Records provided below:
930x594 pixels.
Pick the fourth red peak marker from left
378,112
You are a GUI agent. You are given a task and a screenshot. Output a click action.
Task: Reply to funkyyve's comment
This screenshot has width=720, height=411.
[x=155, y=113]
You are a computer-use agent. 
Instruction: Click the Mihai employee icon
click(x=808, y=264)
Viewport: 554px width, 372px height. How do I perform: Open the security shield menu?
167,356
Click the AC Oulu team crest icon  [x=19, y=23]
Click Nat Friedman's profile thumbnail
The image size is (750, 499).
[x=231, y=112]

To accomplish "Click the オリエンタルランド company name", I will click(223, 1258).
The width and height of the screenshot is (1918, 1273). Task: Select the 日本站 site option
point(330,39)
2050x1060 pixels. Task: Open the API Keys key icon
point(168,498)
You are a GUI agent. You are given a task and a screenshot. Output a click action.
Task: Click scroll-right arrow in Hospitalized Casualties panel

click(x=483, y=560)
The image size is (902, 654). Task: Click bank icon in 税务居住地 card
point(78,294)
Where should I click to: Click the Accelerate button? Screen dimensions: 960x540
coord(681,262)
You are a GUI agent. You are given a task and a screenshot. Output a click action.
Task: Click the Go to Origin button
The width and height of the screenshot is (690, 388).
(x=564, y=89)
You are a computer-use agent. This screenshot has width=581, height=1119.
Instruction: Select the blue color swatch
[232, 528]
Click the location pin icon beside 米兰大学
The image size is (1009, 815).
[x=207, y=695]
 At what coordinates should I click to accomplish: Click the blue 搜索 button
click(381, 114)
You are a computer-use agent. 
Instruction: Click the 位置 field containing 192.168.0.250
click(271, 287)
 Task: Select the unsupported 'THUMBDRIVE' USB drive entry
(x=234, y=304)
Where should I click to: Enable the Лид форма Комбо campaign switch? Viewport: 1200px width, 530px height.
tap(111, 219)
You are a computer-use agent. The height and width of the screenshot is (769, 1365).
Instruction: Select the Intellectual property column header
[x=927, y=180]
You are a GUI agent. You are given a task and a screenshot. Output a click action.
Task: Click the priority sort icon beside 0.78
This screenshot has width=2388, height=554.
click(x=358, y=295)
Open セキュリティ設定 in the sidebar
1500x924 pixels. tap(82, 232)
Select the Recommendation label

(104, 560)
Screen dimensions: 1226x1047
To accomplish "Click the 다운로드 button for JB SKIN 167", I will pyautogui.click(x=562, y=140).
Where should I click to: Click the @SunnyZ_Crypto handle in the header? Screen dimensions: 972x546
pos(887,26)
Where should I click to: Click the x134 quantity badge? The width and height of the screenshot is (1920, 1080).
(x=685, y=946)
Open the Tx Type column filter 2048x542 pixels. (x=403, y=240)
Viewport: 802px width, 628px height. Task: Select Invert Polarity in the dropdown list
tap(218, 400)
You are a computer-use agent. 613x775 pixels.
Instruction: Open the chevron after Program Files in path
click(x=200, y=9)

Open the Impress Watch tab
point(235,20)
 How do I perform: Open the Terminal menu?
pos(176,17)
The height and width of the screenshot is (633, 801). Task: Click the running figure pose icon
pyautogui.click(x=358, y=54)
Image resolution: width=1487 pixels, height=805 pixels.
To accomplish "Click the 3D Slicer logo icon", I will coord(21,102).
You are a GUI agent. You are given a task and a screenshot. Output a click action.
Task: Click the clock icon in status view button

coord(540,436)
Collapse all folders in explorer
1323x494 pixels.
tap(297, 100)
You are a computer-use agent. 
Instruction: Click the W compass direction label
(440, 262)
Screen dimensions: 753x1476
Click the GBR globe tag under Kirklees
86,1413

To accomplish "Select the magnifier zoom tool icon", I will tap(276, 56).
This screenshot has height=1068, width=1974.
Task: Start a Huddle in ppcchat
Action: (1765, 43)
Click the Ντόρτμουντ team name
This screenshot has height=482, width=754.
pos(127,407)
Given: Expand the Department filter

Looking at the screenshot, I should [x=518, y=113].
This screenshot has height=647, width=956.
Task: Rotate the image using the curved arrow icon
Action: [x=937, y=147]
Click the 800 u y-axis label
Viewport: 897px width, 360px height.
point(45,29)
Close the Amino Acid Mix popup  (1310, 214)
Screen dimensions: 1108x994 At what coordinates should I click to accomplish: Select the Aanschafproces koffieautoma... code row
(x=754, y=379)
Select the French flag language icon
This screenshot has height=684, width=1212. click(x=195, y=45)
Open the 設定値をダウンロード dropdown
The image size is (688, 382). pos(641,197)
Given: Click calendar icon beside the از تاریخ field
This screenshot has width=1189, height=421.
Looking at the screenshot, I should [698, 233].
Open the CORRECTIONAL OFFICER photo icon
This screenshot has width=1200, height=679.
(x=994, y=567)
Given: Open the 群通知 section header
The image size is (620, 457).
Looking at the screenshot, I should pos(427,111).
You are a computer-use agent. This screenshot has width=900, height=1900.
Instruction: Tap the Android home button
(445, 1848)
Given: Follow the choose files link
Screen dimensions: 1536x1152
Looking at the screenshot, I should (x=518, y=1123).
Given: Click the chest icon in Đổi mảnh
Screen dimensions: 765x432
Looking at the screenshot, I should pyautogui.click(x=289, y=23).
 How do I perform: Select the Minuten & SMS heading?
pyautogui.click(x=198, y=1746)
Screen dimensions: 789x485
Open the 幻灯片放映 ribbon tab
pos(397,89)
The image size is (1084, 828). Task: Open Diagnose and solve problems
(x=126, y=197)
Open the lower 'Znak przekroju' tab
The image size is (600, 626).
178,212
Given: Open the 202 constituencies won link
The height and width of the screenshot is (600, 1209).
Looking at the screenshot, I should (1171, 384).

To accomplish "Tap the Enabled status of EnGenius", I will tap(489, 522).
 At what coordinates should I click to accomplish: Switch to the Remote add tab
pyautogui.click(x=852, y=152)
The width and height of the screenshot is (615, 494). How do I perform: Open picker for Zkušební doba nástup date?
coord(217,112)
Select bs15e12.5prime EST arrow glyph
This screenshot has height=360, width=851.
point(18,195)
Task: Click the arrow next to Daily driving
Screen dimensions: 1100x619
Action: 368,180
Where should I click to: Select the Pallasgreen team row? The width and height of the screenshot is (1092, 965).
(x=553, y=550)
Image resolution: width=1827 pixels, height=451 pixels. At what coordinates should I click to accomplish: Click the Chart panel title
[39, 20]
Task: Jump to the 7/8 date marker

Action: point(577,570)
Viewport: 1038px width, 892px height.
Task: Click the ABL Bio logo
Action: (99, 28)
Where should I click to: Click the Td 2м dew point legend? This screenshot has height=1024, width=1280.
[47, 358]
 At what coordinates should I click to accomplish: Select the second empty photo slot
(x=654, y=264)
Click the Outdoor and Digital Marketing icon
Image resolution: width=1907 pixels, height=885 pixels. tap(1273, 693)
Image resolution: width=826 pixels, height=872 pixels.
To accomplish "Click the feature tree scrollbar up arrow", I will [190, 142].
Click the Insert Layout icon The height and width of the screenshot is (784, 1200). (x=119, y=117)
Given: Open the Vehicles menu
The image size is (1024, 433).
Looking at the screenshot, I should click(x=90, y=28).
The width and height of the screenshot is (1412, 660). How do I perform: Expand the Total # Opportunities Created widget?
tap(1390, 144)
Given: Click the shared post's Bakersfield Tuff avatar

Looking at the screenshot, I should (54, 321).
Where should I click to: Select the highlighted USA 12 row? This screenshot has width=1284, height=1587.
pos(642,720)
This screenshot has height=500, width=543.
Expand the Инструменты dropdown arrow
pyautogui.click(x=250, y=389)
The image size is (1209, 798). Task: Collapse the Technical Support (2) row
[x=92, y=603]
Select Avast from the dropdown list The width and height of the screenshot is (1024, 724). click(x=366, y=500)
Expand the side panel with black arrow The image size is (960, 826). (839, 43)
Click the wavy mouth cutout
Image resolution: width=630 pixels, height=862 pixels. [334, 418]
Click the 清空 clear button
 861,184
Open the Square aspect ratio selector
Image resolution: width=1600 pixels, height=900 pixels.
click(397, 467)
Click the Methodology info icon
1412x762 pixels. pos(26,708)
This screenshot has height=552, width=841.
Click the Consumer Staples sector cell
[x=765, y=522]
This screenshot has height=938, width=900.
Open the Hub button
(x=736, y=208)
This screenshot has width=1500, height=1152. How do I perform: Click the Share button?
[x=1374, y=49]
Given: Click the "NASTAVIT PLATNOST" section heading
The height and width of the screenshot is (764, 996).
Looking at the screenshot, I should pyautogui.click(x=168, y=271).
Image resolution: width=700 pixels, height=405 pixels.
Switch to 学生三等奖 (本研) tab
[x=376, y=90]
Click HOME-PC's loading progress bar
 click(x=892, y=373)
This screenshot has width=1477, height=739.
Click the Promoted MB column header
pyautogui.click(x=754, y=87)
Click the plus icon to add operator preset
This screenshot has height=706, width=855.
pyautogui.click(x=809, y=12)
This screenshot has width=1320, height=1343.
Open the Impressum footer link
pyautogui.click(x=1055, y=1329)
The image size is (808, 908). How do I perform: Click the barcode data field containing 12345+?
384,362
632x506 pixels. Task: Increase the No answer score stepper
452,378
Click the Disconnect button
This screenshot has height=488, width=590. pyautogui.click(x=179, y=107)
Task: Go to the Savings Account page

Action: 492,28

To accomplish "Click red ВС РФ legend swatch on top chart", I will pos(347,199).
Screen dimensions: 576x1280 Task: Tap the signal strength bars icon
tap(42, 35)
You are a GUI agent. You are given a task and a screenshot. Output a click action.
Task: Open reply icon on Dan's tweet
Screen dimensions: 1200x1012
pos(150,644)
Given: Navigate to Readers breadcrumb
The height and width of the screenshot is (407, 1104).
End of Records provided.
◆ **Task directions**
State how many lines in the listing above contain "computer". Nothing else is needed.

◆ **Result of this exercise**
7